◆ **TASK INSTRUCTIONS**
Reproduce each line of the data below verbatim, leaving out the pictures.

[Element and text position data]
***

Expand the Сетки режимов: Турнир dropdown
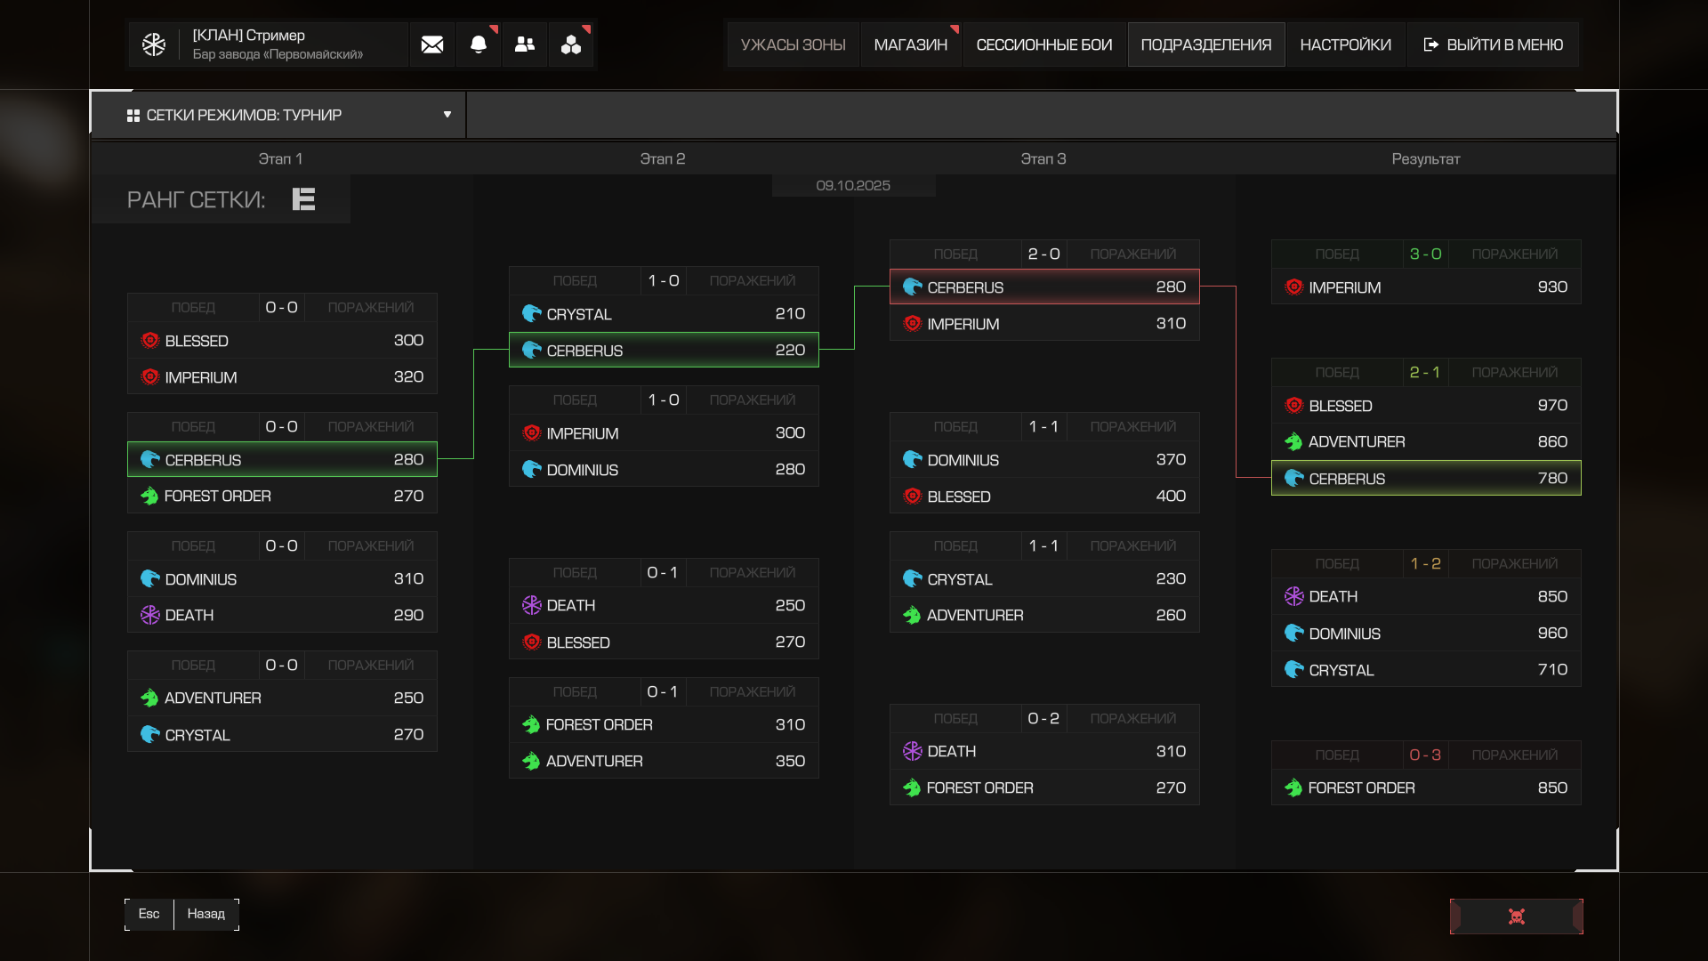This screenshot has width=1708, height=961. [447, 115]
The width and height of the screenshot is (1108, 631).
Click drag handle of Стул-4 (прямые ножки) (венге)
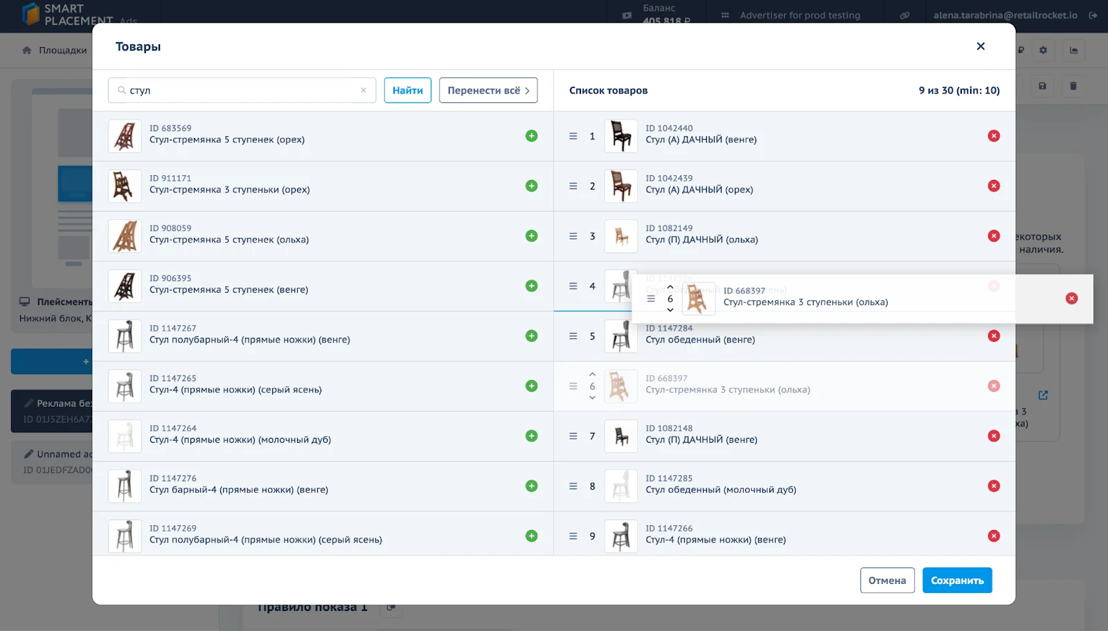pyautogui.click(x=573, y=536)
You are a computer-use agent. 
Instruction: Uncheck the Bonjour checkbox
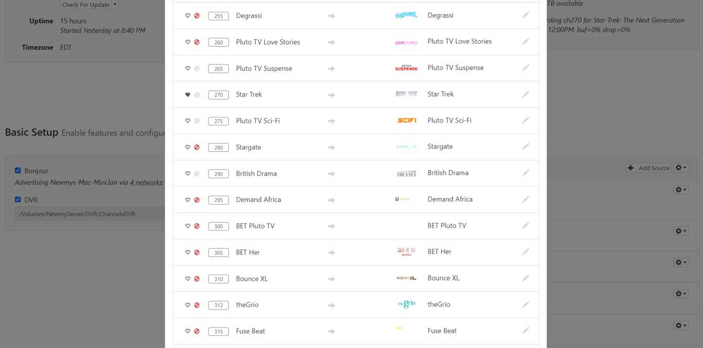point(17,170)
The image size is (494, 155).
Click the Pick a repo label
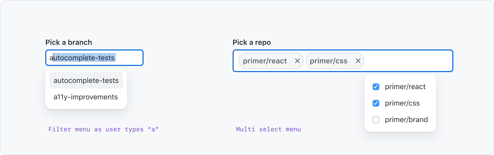click(x=251, y=42)
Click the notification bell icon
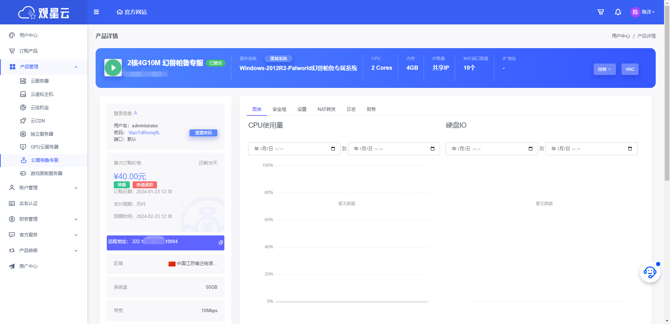The height and width of the screenshot is (324, 670). tap(618, 12)
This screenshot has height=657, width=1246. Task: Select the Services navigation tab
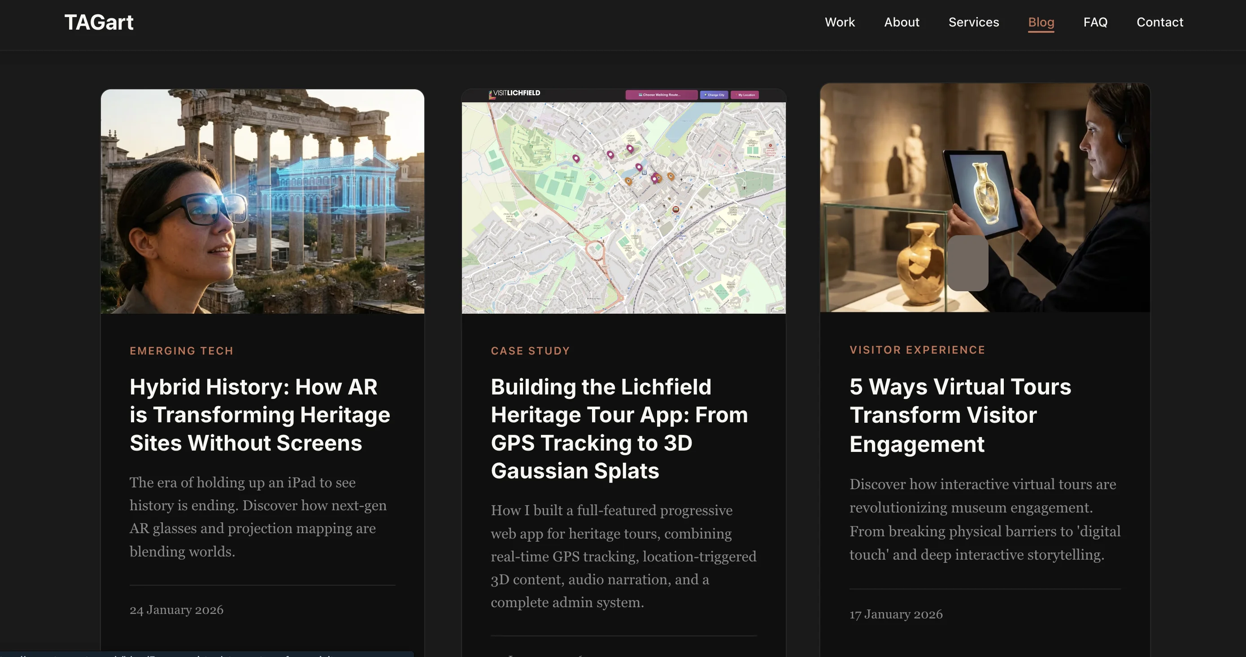[974, 22]
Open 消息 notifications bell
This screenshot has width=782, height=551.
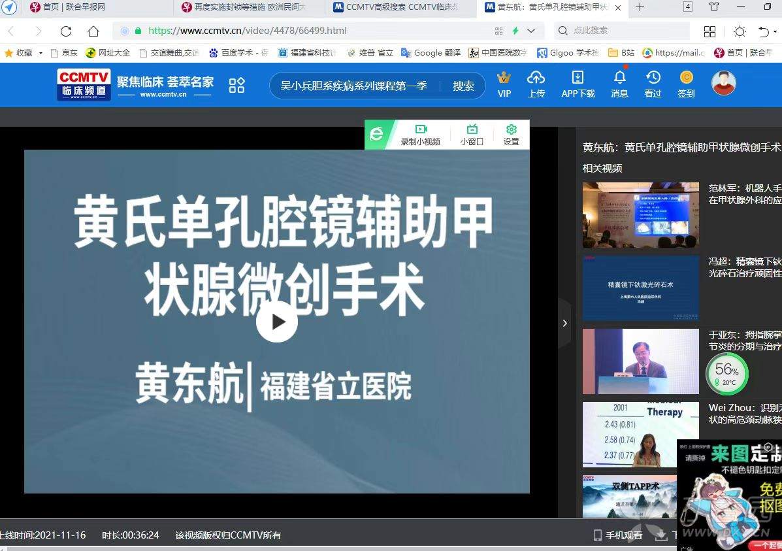pos(619,78)
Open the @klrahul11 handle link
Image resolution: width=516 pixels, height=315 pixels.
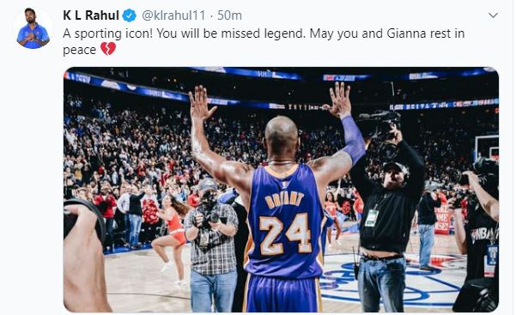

***

◆ **WORKED ANSWER**
Expand the Сетки режимов: Турнир dropdown
This screenshot has width=1708, height=961. [447, 115]
The width and height of the screenshot is (1108, 631).
Click drag handle of Стул-4 (прямые ножки) (венге)
pyautogui.click(x=573, y=536)
You are a computer-use agent. 
Instruction: Uncheck the Bonjour checkbox
point(17,170)
The image size is (494, 155).
Click the Pick a repo label
click(x=251, y=42)
Click the notification bell icon
The height and width of the screenshot is (324, 670). tap(618, 12)
This screenshot has height=657, width=1246. Task: Select the Services navigation tab
[974, 22]
Open 消息 notifications bell
This screenshot has width=782, height=551.
pos(619,78)
Open the @klrahul11 handle link
Image resolution: width=516 pixels, height=315 pixels.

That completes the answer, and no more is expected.